For irrigators in the Central Platte NRD, that meant that there was a moratorium on drilling any new groundwater wells. An older well first had to be retired before a new well could be drilled, in order to make sure that water levels in the Platte River increased for protected and endangered species and to protect groundwater supplies for future generations.
"We had to do a lot of planning in putting together the integrated management plan for the district that we now have rules and regulations for," he said.
Woodward said the COHYST program was started in 1998 when the Central Platte NRD was working with the states of Nebraska, Wyoming, and Colorado on Platte River water use to maintain and manage adequate flows in the Platte River for endangered species.
"We needed to better understand our surface water projects and our groundwater usage and the integration of those two," he said.
Woodward said the development of the COHYST program was one of the highlights of his career as a hydrologist.
He said working to protect a natural resource so important to Nebraska over the years has been a rewarding aspect of his career.
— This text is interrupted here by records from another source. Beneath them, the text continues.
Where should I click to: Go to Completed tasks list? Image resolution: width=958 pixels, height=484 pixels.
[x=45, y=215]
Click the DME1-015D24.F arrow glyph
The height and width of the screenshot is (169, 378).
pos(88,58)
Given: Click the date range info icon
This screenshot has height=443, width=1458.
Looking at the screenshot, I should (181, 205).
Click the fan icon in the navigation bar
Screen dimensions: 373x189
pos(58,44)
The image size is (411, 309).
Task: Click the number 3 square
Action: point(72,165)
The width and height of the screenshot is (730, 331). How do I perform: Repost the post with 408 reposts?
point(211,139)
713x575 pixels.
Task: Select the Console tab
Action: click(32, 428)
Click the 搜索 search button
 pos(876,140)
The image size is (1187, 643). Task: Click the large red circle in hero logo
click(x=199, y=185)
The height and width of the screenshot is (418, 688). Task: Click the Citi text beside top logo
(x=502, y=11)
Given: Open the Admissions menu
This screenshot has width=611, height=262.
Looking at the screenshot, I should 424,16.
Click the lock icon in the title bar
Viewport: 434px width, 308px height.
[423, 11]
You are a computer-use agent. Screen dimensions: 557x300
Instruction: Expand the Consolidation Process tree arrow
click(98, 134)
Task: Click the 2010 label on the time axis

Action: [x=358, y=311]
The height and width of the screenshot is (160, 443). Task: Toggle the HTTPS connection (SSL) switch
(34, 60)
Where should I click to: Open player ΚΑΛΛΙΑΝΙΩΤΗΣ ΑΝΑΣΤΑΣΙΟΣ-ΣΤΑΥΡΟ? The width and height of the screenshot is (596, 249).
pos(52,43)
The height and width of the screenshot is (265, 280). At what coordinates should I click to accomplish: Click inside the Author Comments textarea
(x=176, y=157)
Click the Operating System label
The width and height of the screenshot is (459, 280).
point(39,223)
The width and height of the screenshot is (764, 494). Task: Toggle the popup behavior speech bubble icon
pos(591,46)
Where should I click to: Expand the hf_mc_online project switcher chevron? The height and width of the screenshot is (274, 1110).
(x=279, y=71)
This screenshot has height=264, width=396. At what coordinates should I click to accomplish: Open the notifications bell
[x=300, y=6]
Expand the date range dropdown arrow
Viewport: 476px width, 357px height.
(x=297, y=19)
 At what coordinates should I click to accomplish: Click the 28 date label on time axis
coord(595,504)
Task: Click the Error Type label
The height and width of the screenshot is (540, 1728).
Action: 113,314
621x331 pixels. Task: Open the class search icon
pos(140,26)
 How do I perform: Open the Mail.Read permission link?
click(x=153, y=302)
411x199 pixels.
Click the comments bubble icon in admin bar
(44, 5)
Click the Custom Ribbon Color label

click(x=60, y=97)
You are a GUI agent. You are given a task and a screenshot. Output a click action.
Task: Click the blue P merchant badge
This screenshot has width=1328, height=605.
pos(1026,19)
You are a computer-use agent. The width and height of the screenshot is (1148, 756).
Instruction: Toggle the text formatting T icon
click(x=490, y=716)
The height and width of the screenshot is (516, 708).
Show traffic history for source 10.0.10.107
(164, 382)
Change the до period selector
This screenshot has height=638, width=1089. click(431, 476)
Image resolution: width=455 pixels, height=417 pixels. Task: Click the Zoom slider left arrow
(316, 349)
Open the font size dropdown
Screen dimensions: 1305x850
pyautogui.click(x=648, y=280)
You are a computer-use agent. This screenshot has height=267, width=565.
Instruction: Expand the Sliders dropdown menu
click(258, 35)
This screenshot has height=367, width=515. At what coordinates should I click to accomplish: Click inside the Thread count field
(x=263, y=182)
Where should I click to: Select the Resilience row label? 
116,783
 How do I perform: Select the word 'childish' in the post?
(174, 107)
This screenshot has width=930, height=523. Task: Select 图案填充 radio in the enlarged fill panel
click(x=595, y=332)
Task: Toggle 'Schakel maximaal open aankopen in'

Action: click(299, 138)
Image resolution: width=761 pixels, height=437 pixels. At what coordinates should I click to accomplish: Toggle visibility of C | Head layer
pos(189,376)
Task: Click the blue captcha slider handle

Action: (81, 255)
"I have enjoyed it all, from being able to learn things and take that and decide we need to do things and collect additional data and provide better answers," Woodward said.
That approach changed agriculture in the Central Platte NRD, which has more than 1 million acres of certified irrigation ground. The way farmers use and manage groundwater resources has changed, but at the same time the ability of the land to produce the commodities that they grow has increased.
Another highlight for Woodward is the close working relationships he has developed with Central Platte NRD staff and other officials, along with the farmers who live in the district.
In recent years, the NRD has gotten involved with surface water irrigation in Dawson County.
"It has been good getting to know those managers and boards out there and how to better manage those irrigation systems that date back to 1895," Woodward said.
When asked why he is retiring, he said, "I wanted to do something different."
He and his wife, Sharon, have no particular plans for retirement other than to spend more time with their children and his five grandchildren and do some traveling. He will still be advising the Central Platte NRD when his expertise is needed.
Brandi Flyr has been hired as the district's new hydrologist to begin work in September.